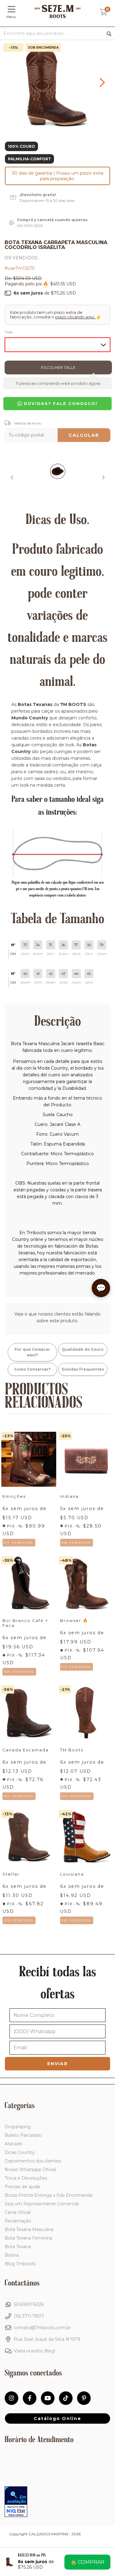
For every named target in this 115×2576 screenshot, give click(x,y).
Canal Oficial (18, 2212)
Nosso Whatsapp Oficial (30, 2169)
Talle (9, 332)
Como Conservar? (32, 1369)
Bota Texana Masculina (29, 2229)
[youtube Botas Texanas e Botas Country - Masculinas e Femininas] (48, 2398)
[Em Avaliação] (16, 2502)
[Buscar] (109, 34)
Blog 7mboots (20, 2263)
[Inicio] (58, 16)
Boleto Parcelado (23, 2135)
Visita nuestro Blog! (34, 2351)
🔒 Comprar (87, 2562)
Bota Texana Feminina (28, 2238)
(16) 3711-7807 (29, 2316)
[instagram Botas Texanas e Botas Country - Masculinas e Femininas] (11, 2398)
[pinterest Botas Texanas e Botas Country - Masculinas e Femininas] (84, 2398)
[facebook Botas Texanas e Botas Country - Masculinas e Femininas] (29, 2398)
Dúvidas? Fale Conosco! (60, 404)
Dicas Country (20, 2152)
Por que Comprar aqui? (32, 1352)
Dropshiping (18, 2126)
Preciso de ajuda (22, 2186)
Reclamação (18, 2221)
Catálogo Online (57, 2418)
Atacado (13, 2144)
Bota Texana (18, 2246)
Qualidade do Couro (83, 1349)
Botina (12, 2255)
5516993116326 (29, 2304)
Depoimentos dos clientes (33, 2161)
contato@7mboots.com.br (42, 2327)
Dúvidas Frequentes (83, 1369)
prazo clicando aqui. (75, 317)
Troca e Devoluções (26, 2178)
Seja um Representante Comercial (42, 2204)
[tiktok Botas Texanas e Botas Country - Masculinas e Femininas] (66, 2398)
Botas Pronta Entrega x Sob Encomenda (48, 2195)
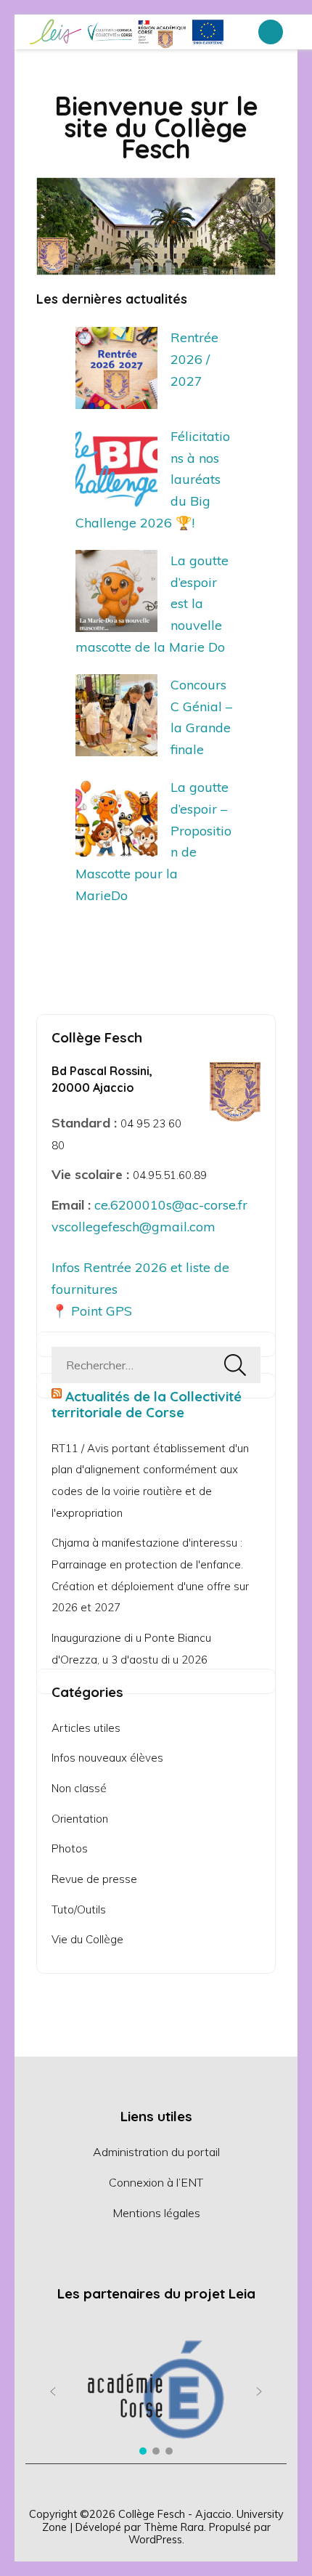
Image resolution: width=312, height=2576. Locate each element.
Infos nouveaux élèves (107, 1758)
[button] (53, 2391)
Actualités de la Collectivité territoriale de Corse (147, 1404)
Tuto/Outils (79, 1909)
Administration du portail (156, 2151)
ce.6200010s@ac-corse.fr (170, 1204)
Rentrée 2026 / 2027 (194, 359)
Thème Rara (174, 2527)
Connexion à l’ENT (156, 2182)
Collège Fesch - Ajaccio (174, 2514)
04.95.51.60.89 (170, 1175)
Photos (70, 1848)
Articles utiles (86, 1728)
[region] (156, 2391)
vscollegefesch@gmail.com (133, 1226)
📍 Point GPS (92, 1311)
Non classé (79, 1788)
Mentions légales (156, 2213)
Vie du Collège (87, 1939)
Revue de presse (94, 1879)
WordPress (155, 2539)
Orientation (80, 1819)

- _Action item_
Without including any picture, print all of the entries above exactly.

- _Answer below_
For every named target in this 115×2576 screenshot, give click(x,y).
Canal Oficial (18, 2212)
Nosso Whatsapp Oficial (30, 2169)
Talle (9, 332)
Como Conservar? (32, 1369)
Bota Texana Masculina (29, 2229)
[youtube Botas Texanas e Botas Country - Masculinas e Femininas] (48, 2398)
[Em Avaliação] (16, 2502)
[Buscar] (109, 34)
Blog 7mboots (20, 2263)
[Inicio] (58, 16)
Boleto Parcelado (23, 2135)
Visita nuestro Blog! (34, 2351)
🔒 Comprar (87, 2562)
Bota Texana Feminina (28, 2238)
(16) 3711-7807 (29, 2316)
[instagram Botas Texanas e Botas Country - Masculinas e Femininas] (11, 2398)
[pinterest Botas Texanas e Botas Country - Masculinas e Femininas] (84, 2398)
[facebook Botas Texanas e Botas Country - Masculinas e Femininas] (29, 2398)
Dúvidas? Fale Conosco! (60, 404)
Dicas Country (20, 2152)
Por que Comprar aqui? (32, 1352)
Dropshiping (18, 2126)
Preciso de ajuda (22, 2186)
Reclamação (18, 2221)
Catálogo Online (57, 2418)
Atacado (13, 2144)
Bota Texana (18, 2246)
Qualidade do Couro (83, 1349)
Botina (12, 2255)
5516993116326 (29, 2304)
Depoimentos dos clientes (33, 2161)
contato@7mboots.com.br (42, 2327)
Dúvidas Frequentes (83, 1369)
prazo clicando aqui. (75, 317)
Troca e Devoluções (26, 2178)
Seja um Representante Comercial (42, 2204)
[tiktok Botas Texanas e Botas Country - Masculinas e Femininas] (66, 2398)
Botas Pronta Entrega x Sob Encomenda (48, 2195)
Image resolution: width=312, height=2576. Locate each element.
Infos nouveaux élèves (107, 1758)
[button] (53, 2391)
Actualités de la Collectivité territoriale de Corse (147, 1404)
Tuto/Outils (79, 1909)
Administration du portail (156, 2151)
ce.6200010s@ac-corse.fr (170, 1204)
Rentrée 2026 / 2027 (194, 359)
Thème Rara (174, 2527)
Connexion à l’ENT (156, 2182)
Collège Fesch - Ajaccio (174, 2514)
04.95.51.60.89 (170, 1175)
Photos (70, 1848)
Articles utiles (86, 1728)
[region] (156, 2391)
vscollegefesch@gmail.com (133, 1226)
📍 Point GPS (92, 1311)
Non classé (79, 1788)
Mentions légales (156, 2213)
Vie du Collège (87, 1939)
Revue de presse (94, 1879)
WordPress (155, 2539)
Orientation (80, 1819)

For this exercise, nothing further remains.